Despite all my f-ups and just plain amateur decisions lady luck is STILL with me. At this point I was happy but equally upset with myself. Again, for the third time I messed up a shot. Why oh why oh WHY can I not get this right.
I roll him over, entrance wound is by the spine towards the upper half of the torso. Exit wound is on the lower belly. Keep in mind, no blood this entire time, no blood anywhere. I'm almost as excited to gut him as I was to shoot him. I needed to know how a shot this crappy could kill him in less than a minute.
As soon as I punctured the chest cavity ALL excitement left me. This thing exploded, blood and bile came pouring out of the chest cavity, and I mean POURING out, it defied logic. The smell, THE SMELL. Even breathing through my mouth couldn't stop it, the air tasted like some kind of sweet sour rotting death.
I quickly came to put the organ puzzle pieces together. When I hit the spine I must have hit a major artery, I clipped part of the back end of a lung and then flew right through the stomach. I'm assuming he died from the shear shock of the wound, possibly even suffocating as his chest cavity was insanely bloated before I started working on him. All the blood and the bile pooled inside of that cavity.

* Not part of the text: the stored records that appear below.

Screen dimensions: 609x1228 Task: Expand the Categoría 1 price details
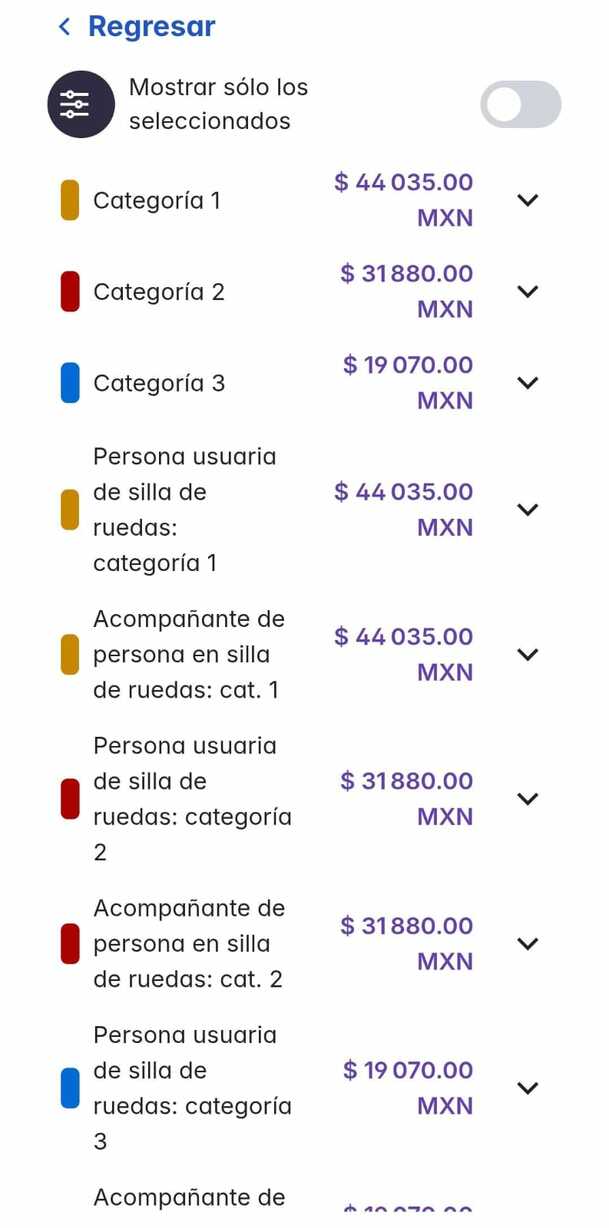[528, 200]
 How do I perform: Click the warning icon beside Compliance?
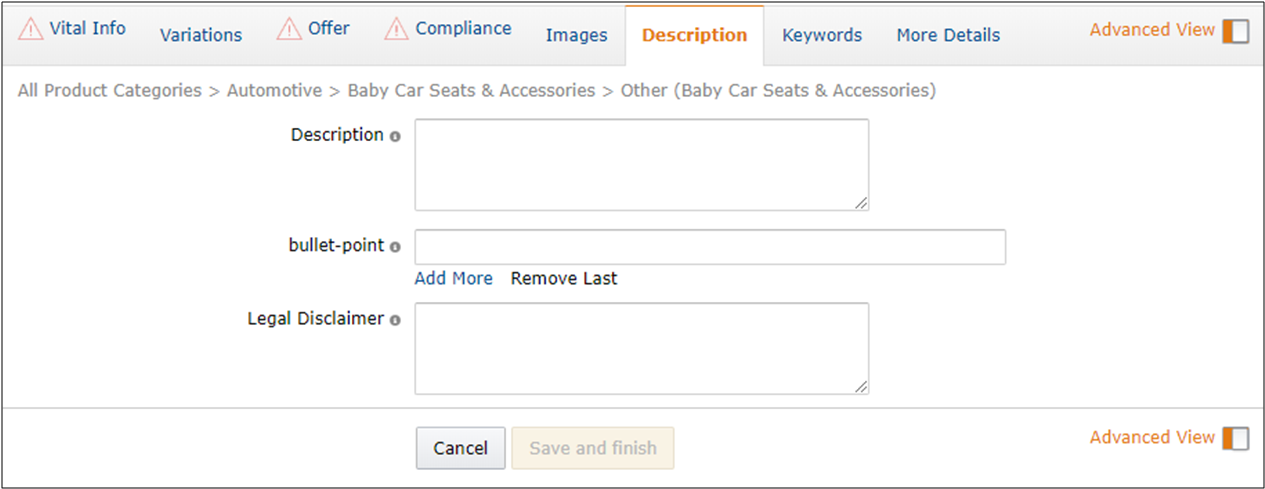[x=397, y=29]
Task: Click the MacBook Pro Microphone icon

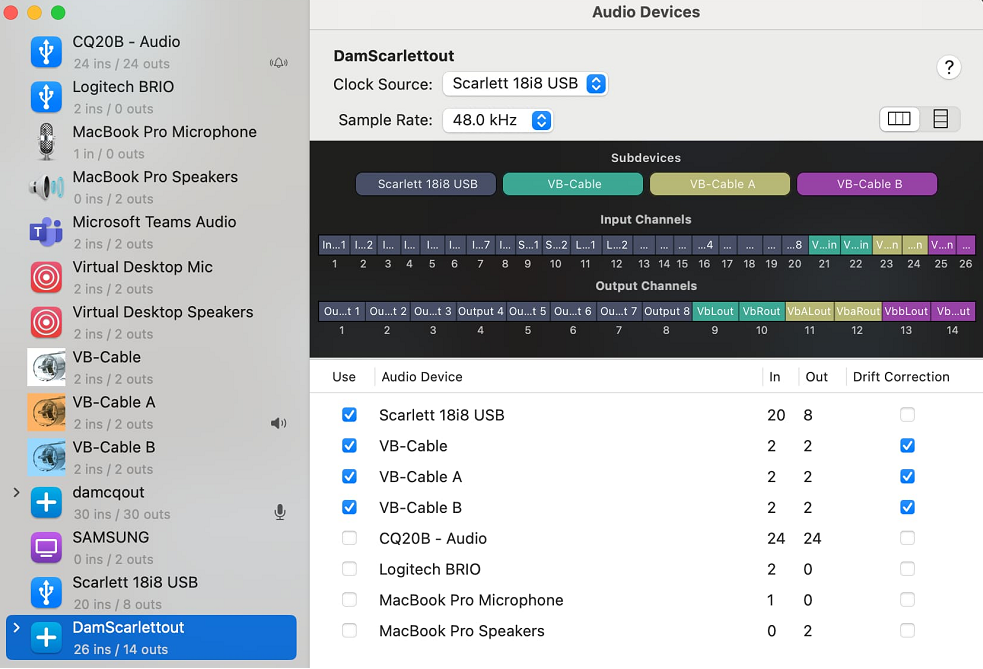Action: pos(46,141)
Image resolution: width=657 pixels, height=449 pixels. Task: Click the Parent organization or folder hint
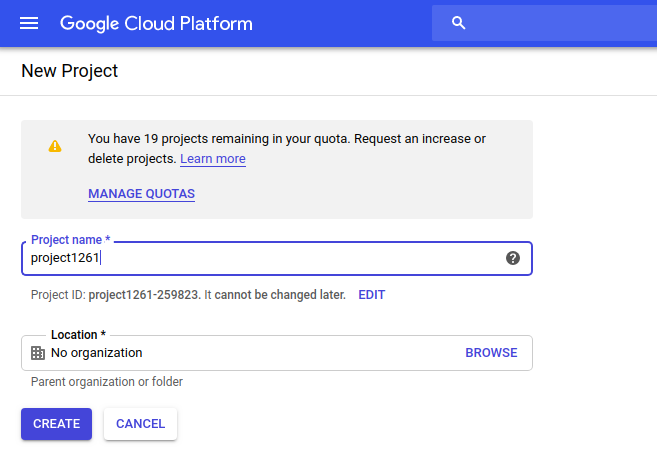[x=107, y=382]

The broadhead I used was a Grim Reaper White Tail Special. It punched through spine material and shattered 2 ribs. I'm convinced that the huge 3" cut is the ONLY reason I was able to recover this deer.
And well, ya'll know the rest of what happens. Fun quarter mile drag out and off to Quaker Creek, lol.
Since this is my first buck I decided to do a full shoulder mount. I'll be dropping him off on Monday with True-Life Taxidermy. I hear they do some of the best work in NY, hopefully as they charge 850$.
Welp, if you stuck around for that entire story then props to you because you basically when hunting with me this morning
Happy Shooting ya'll, and I can't wait to post again!